Mercutio and Benvolio, played by Australian actor Josh Bromfield Davis and British actor Joe Staton, respectively, were the best comedic pairing in a Shakespeare production that I've ever seen. I lost count of the number of physical comedy bits they incorporated into their scenes, and each one had the audience shaking with laughter. It's rare to see two actors play off each other so naturally and effortlessly. Davis and Staton had a comfortability around each other that not only served each joke but also spoke volumes about Mercutio and Benvolio's relationship without either of them having to say a word. It was clear that their friendship was old, deep, and, most importantly, nearing an end. As the play progressed, Staton's Benvolio went from a willing straight man to an exasperated bystander. One got the sense that he'd at long last outgrown Mercutio's antics. Davis' Mercutio, for his part, went from charismatic jokester to sullen instigator-"as soon moved to be moody, and as soon moody to be moved." He also clearly had a history with Tybalt that was hinted at just enough to be present without distracting from the main plot. I can't overstate how well both Davis and Staton delivered the comedy while doing justice to a dying friendship. For once, Mercutio's "A plague o' both houses!" felt earned.

And finally, the star-crossed lovers themselves. Japanese actress Anne Kato was one of the most vibrant, clever, and emotionally vulnerable Juliets I've ever seen. I think it's easy to become either impatient or annoyed with Juliet as the play progresses, but Kato made that impossible. She was an absolute joy to watch and root for, and she handled Juliet's daunting monologues (really, is there any line more intimidating than "O Romeo, Romeo"?) with dexterity and delight.

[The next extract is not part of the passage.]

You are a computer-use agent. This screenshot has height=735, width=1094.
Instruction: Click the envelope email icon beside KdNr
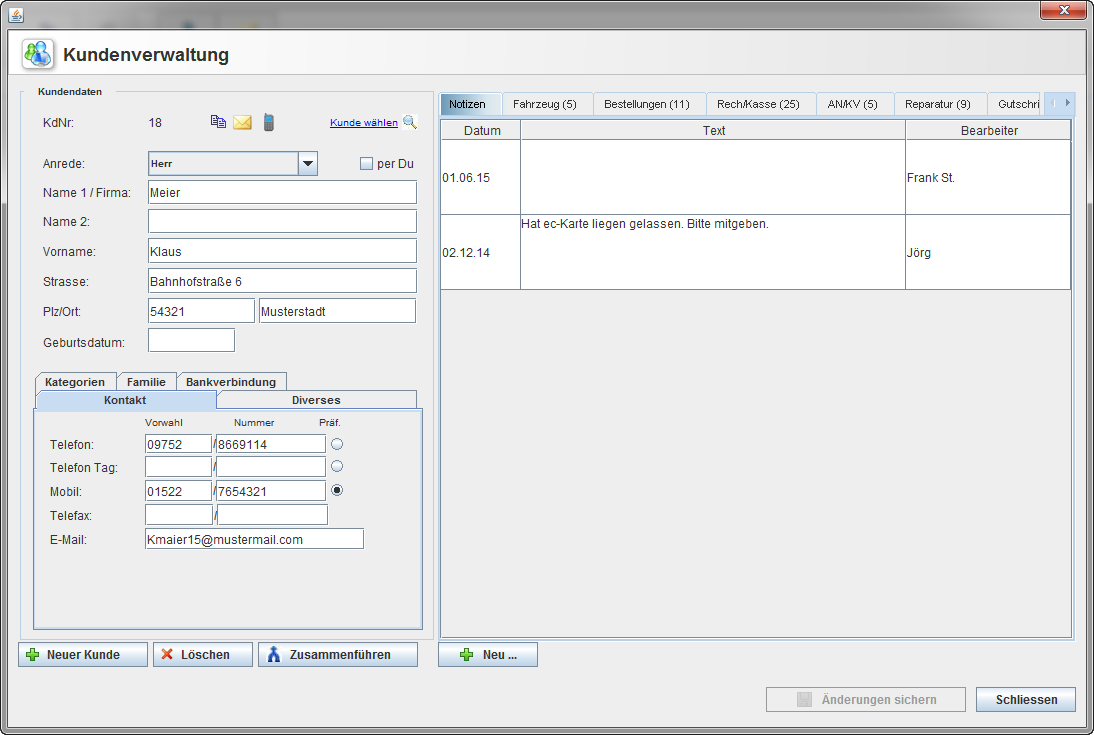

Her Juliet was grounded, intelligent, and open-hearted all the way to the end, and the audience was right there alongside Romeo, falling madly in love with her.

Harrison Tipping was Romeo in every way, and I have never seen an actor bring so much variety to this particular part. Although the play takes place over the span of a mere five days, nothing about Tipping's performance felt rushed; he transitioned expertly from a brooding teenage boy to a lovestruck, well, Romeo to a volatile and ultimately desperate young man. Tipping's agility as an actor was astounding to watch. He fully embodied Romeo every second he was on stage with the skill and stamina of an actor well beyond his years. His chemistry with Kato was also exquisite. They balanced each other out, both as characters and as actors, and watching them lose each other at the end was truly devastating.

I also have to give a shout-out to Melanie Liebetrau, who choreographed the production's impressively realistic fight scenes; to John Coker, who composed some hauntingly beautiful melodies for the production (along with a party song that could have been pulled straight from the 80s); and to Alexandr Kireev, a Russian artist whose poster design excellently complemented the production's aesthetic.

Congratulations to The Blind Cupid Shakespeare Company for a very strong start! I'm very eager to see what it does next.